À peine une exposition Milshtein s’achevait, à Lyon, le 15 octobre dernier, au Musée des moulages de l’université Lumière, que celle chez Dorothy débutait. En solo, il eut droit à un catalogue d’une bonne soixantaine de pages intitulé Milshtein, du bois gravé à la digigraphie : rétrospective. L’histoire artistique de Milshtein ne s’arrêtera sans doute pas à la digigraphie, qui l’accompagnera sans doute, mais sans lui être l’exclusive technique.

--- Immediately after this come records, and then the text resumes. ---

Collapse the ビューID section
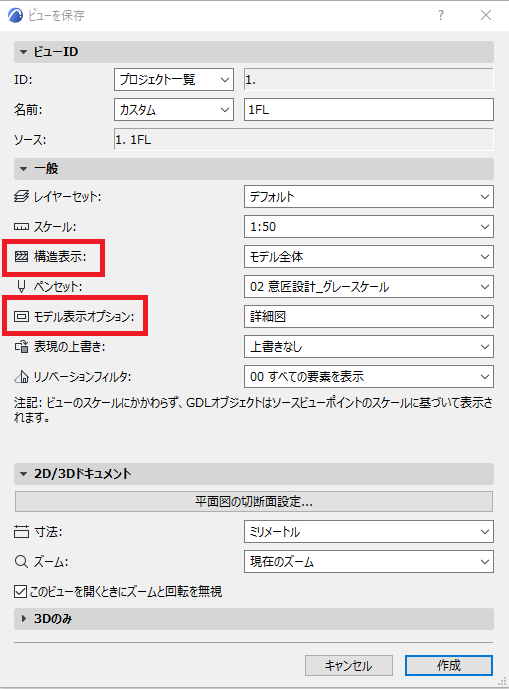Viewport: 509px width, 689px height. pos(24,52)
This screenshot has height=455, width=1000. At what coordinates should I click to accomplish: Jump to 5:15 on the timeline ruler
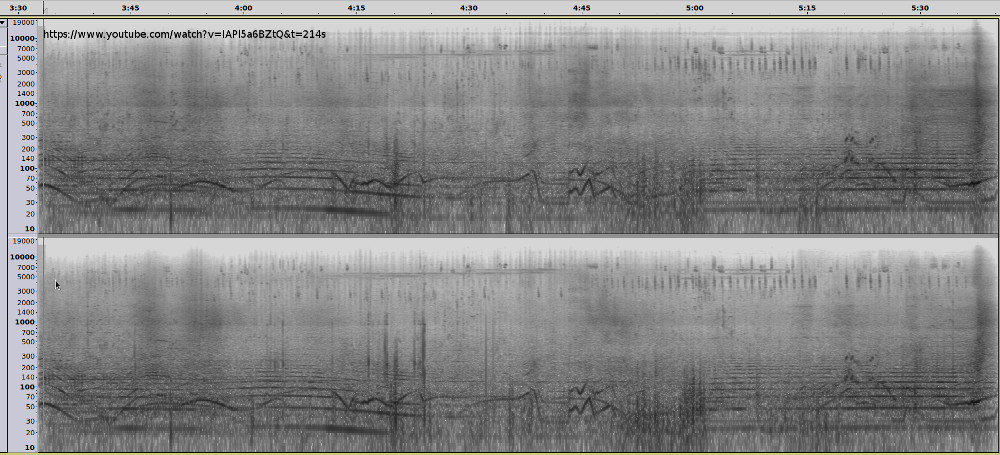click(x=808, y=8)
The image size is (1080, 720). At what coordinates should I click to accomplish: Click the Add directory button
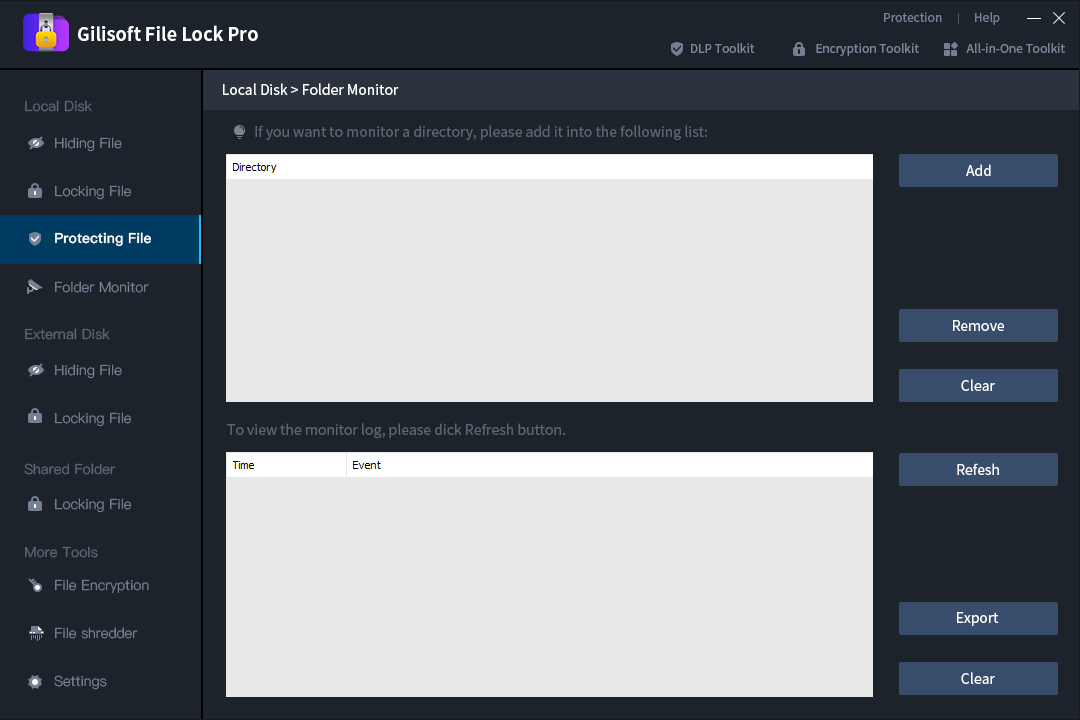[x=978, y=171]
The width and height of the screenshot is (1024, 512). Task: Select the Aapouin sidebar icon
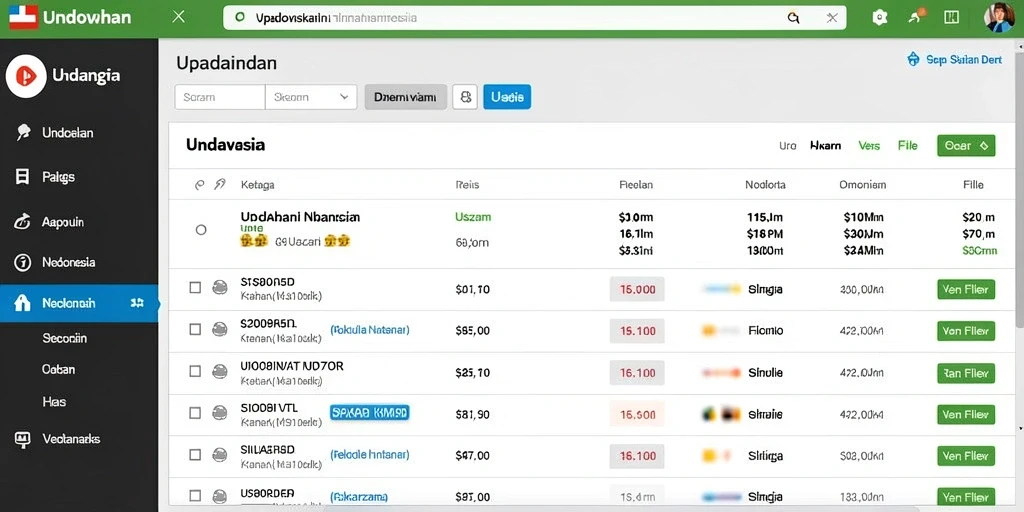coord(22,222)
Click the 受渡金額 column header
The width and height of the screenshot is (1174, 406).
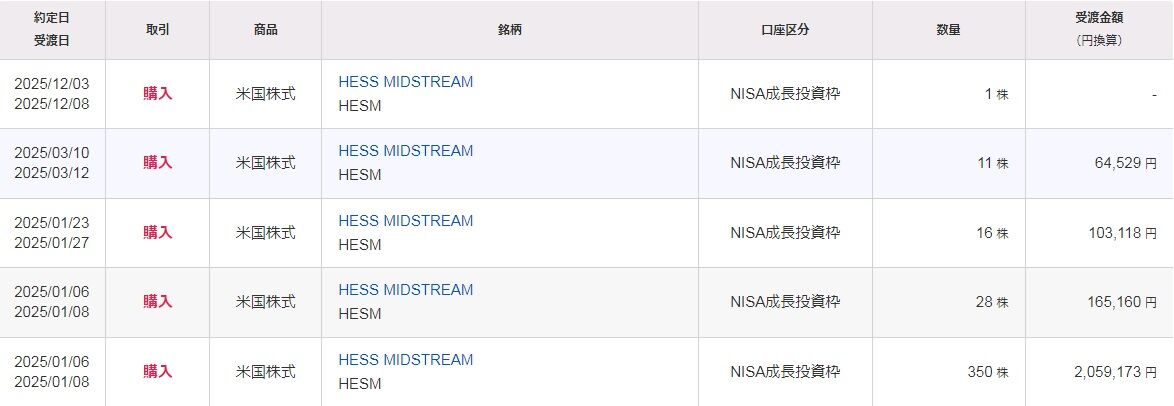pos(1098,30)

Déjà présent dans divers musées (Suisse, Etats-Unis, Israël et France) et tant à la Bibliothèque royale de Bruxelles qu’aux nationales françaises, il peut cependant être dit de lui qu’il l’aura fait, un peu plus qu’un autre, entrer au musée (quoique… Yann Arthus-Bertrand est en passe de le rattraper, tout comme Jean Dieuzaide, David Hamilton, ou encore Moebius, d’autres encore…). Je ne serai pas outre mesure surpris de voir un jour l’une ou l’autre des œuvres exposées à la Dorothy’s Gallery rejoindre d’autres musées (ou les mêmes). Y trouvera-t-on aussi ses « boîtes à secrets » (peintures sur bois) ? À vous de voir, en particulier sur son site… Mais pour les récentes digigraphies, autant se rendre à Dorothy’s Gallery. C’est rue Keller, à proximité de la Bastille et de Ledru-Rollin… Jusqu’au 6 décembre.